### 읽을 글

Introduction to Tensorflow

Yelim Kim·2021년 8월 31일

Machine_Learning

목록 보기

20/44

이번 글에서는 넘파이를 사용하지 않고 프레임워크를 통해 더 간단하게 모델을 구축할 수 있는 방법을 소개하겠다.

먼저 패키지를 다운받아주자.

import h5py
import numpy as np
import tensorflow as tf
import matplotlib.pyplot as plt
from tensorflow.python.framework.ops import EagerTensor
from tensorflow.python.ops.resource_variable_ops import ResourceVariable
import time

텐서플로우 2.3 버전을 사용할 것이기 때문에, 아래 코드를 통해 버전을 확인해주자.

tf.__version__

이하 버전이라면 다운받아 사용하면 된다.
다운받아 실행 할 때에는 실행을 한 후, 런타임 다시 실행 버튼으로 꼭 다시 실행시켜주자.

Basic Optimization with GradientTape

Tensorflow는 기본적으로 GradientTape에 그래프 값을 저장하면서 미분값을 계산할 수 있는 능력을 가지고 있다. 이것을 구현해보자.

######
### 기록 자료

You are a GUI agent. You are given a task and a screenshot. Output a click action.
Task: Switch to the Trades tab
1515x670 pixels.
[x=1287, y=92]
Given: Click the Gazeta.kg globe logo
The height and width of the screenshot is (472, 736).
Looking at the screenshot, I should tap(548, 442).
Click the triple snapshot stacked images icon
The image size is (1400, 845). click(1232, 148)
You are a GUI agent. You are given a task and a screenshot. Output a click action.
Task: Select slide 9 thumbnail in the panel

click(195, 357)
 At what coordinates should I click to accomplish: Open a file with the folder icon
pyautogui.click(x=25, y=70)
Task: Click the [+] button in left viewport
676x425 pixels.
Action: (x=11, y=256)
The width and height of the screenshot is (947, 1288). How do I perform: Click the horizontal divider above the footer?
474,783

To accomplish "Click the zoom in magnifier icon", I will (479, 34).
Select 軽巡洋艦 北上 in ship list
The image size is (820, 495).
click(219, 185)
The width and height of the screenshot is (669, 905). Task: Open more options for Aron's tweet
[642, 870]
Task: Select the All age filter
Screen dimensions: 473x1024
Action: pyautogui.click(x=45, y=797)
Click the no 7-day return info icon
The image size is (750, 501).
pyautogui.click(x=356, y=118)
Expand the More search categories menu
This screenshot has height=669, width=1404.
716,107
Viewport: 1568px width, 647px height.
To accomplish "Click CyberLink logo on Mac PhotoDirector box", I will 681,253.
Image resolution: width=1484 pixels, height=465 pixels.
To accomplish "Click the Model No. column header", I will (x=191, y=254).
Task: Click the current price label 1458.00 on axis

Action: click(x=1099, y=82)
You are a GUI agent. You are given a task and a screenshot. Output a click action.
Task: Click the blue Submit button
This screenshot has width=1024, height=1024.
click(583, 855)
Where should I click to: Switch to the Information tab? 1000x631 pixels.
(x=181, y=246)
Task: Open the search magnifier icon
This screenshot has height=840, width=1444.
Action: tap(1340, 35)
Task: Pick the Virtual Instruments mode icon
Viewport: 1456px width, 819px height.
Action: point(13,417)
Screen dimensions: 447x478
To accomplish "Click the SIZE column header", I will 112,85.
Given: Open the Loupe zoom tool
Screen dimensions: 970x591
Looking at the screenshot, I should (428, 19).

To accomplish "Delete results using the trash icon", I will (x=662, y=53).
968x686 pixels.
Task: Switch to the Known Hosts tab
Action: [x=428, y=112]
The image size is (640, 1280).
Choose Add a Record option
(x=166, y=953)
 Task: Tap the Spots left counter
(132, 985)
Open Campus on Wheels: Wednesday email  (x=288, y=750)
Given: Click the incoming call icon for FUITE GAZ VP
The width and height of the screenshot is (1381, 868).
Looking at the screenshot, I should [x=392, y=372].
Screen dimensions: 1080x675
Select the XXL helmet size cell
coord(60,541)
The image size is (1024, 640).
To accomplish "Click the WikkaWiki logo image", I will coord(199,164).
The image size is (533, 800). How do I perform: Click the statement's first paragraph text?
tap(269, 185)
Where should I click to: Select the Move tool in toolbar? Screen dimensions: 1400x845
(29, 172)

######

- **풀어 볼 문제**:
A) 행에서 "Task: Select the All age filter"이 들어 있는 줄부터 "Action: click(x=1099, y=82)"이 들어 있는 줄까지를 빈 줄은 빼고 마크다운 표로 바꿔라. 열 이름은 "번호"와 "내용"으로 한다.
B) 텐서플로우 소개 글을 마지막 문장 다음부터 이어서 써라.
텐서플로우 소개 글과 행들은 서로 아무 관련이 없다.

- **문제 정답**:
A)
| 번호 | 내용 |
|---|---|
| 1 | Task: Select the All age filter |
| 2 | Screen dimensions: 473x1024 |
| 3 | Action: pyautogui.click(x=45, y=797) |
| 4 | Click the no 7-day return info icon |
| 5 | The image size is (750, 501). |
| 6 | pyautogui.click(x=356, y=118) |
| 7 | Expand the More search categories menu |
| 8 | This screenshot has height=669, width=1404. |
| 9 | 716,107 |
| 10 | Viewport: 1568px width, 647px height. |
| 11 | To accomplish "Click CyberLink logo on Mac PhotoDirector box", I will 681,253. |
| 12 | Image resolution: width=1484 pixels, height=465 pixels. |
| 13 | To accomplish "Click the Model No. column header", I will (x=191, y=254). |
| 14 | Task: Click the current price label 1458.00 on axis |
| 15 | Action: click(x=1099, y=82) |

B)
여기서 Hand sign data set을 사용할 것이고, 이미지는 64x64x3의 크기를 가지고 있다. 이 데이터셋을 가져와주자.

train_dataset = h5py.File('datasets/train_signs.h5', "r")
test_dataset = h5py.File('datasets/test_signs.h5', "r")

각각의 변수에 저장해준다.

x_train = tf.data.Dataset.from_tensor_slices(train_dataset['train_set_x'])
y_train = tf.data.Dataset.from_tensor_slices(train_dataset['train_set_y'])

x_test = tf.data.Dataset.from_tensor_slices(test_dataset['test_set_x'])
y_test = tf.data.Dataset.from_tensor_slices(test_dataset['test_set_y'])

여기서 x_train의 내용을 확인하려고 그대로 출력하게되면

내용에 접근이 불가능하다. 대신 iter와 next를 이용해서 파이썬 iterator를 만들어주면 가능하다.

print(next(iter(x_train)))

위 코드를 실행시키면 내용을 확인할 수 있다.

y_train 안에 있는 레이블을 확인해보자.

unique_labels = set()
for element in y_train:
    unique_labels.add(element.numpy())
print(unique_labels)

0부터 5까지의 태그가 있다.
이미지를 확인해보자.

images_iter = iter(x_train)
labels_iter = iter(y_train)
plt.figure(figsize=(10, 10))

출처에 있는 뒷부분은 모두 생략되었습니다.